C’est déjà le cas de Marie, 35 ans, qui vient de Paris. « Je suis arrivée récemment à Nice, explique-t-elle. Les loyers sont moins chers mais il y a aussi un meilleur climat, ce qui veut dire qu’on porte moins de vêtements donc qu’on fait moins de lessive. » Habillée d’une doudoune et d’un short, elle n’imaginait pas un jour franchir les portes des Restos. « J’ai perdu mon travail, je n’ai que le RSA, lance cette ancienne employée dans le médical. J’ai longtemps vécu des petits boulots mais on n’est jamais à l’abri d’une misère qui arrive d’un jour à l’autre. Heureusement qu’il existe des structures comme celle-ci. »

Depuis le mois d’octobre, elle vient une fois par semaine dans ce centre pour « l’aide alimentaire » mais aussi « les habits » et « les livres ». Près d’elle ce jour-là, une autre bénéficiaire est servie par une bénévole. « D’apparence, on ne dirait pas qu’elle vient aux Restos du cœur, commente Gérard. On a beaucoup de personnes comme ça, dont on n’imagine pas la galère. Il y a tellement de gens qu’on croise qui ne devraient même pas être précaires, qui dorment dans leur voiture alors qu’ils travaillent, qui revendent chaque objet pour pouvoir manger. »

La précarité a explosé dans les vallées

En plus des 19 centres des Alpes-Maritimes, l’association organise des « tournées » dans les vallées pour amener de la nourriture sur place. François Chantrait explique alors : « On a un indicateur significatif de la situation qu’on est en train de vivre. Dans ces zones isolées, où il fait encore plus froid, la précarité a complètement explosé. On n’a jamais vu ça. »

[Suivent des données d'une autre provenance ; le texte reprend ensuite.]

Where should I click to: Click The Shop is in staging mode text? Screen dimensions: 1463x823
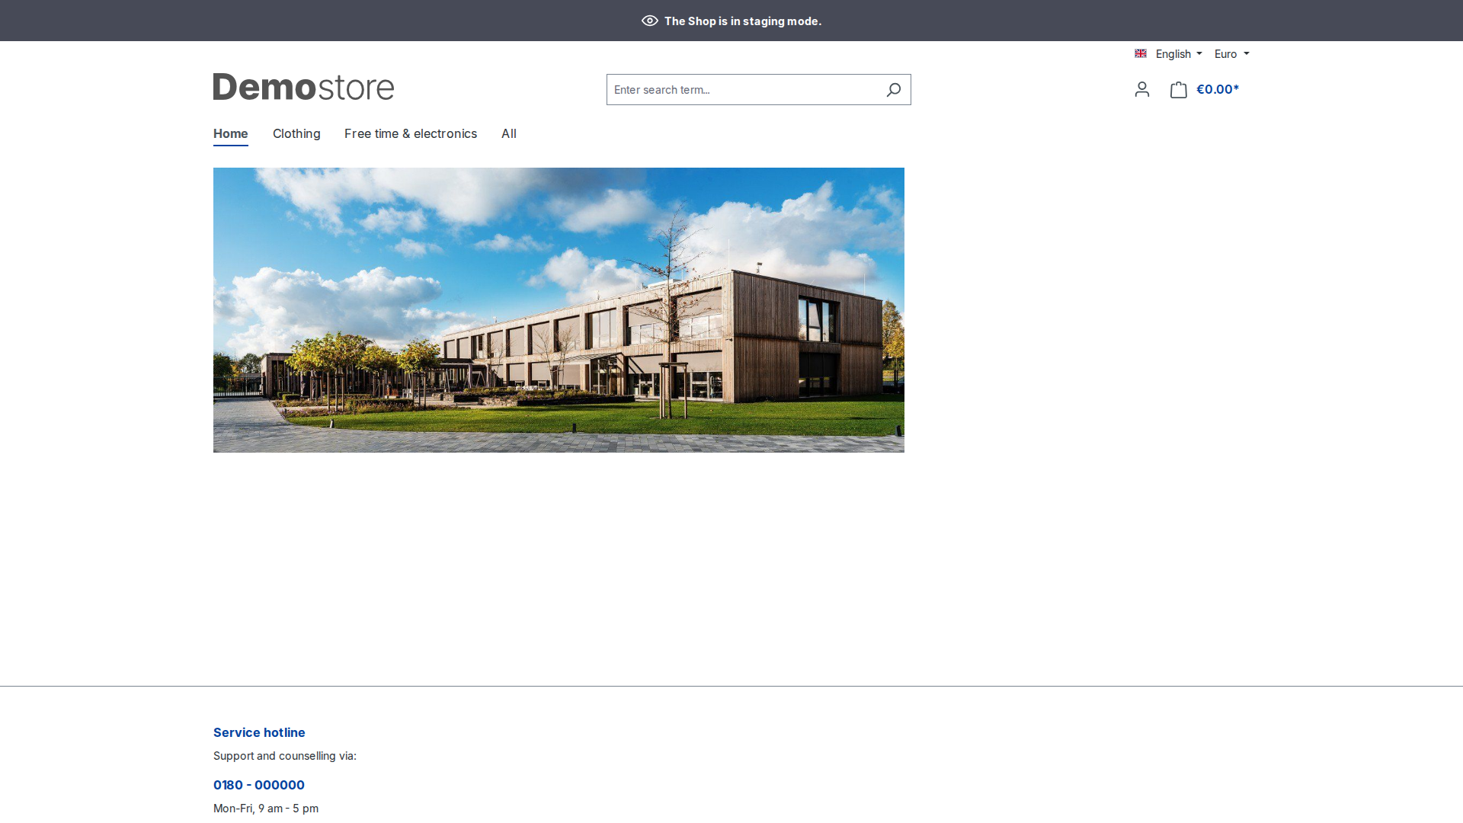[x=743, y=21]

Gérard souligne qu’il a déjà été sollicité pour ouvrir le centre Dabray le samedi. « On se demande comment on va faire mais on croit en la générosité », se convint-il.

Les bénévoles redoutent que « les gens qui donnent ne puissent plus le faire parce qu’ils en ont également besoin ». C’est aussi le cas pour les personnes volontaires, entre 650 et 700 dans le département, qui sont parfois encore plus touchées que celles et ceux qu’ils aident. « C’est pour cette raison que notre appel est aussi en direction de ces citoyens, sans eux, on ne pourrait pas faire tout ça », lance Gérard.

Dans les Alpes-Maritimes, plus de 30.000 personnes sont accueillies par les Restos du cœur, dont 800 enfants, et plus de 2,3 millions de repas ont été servis cette année.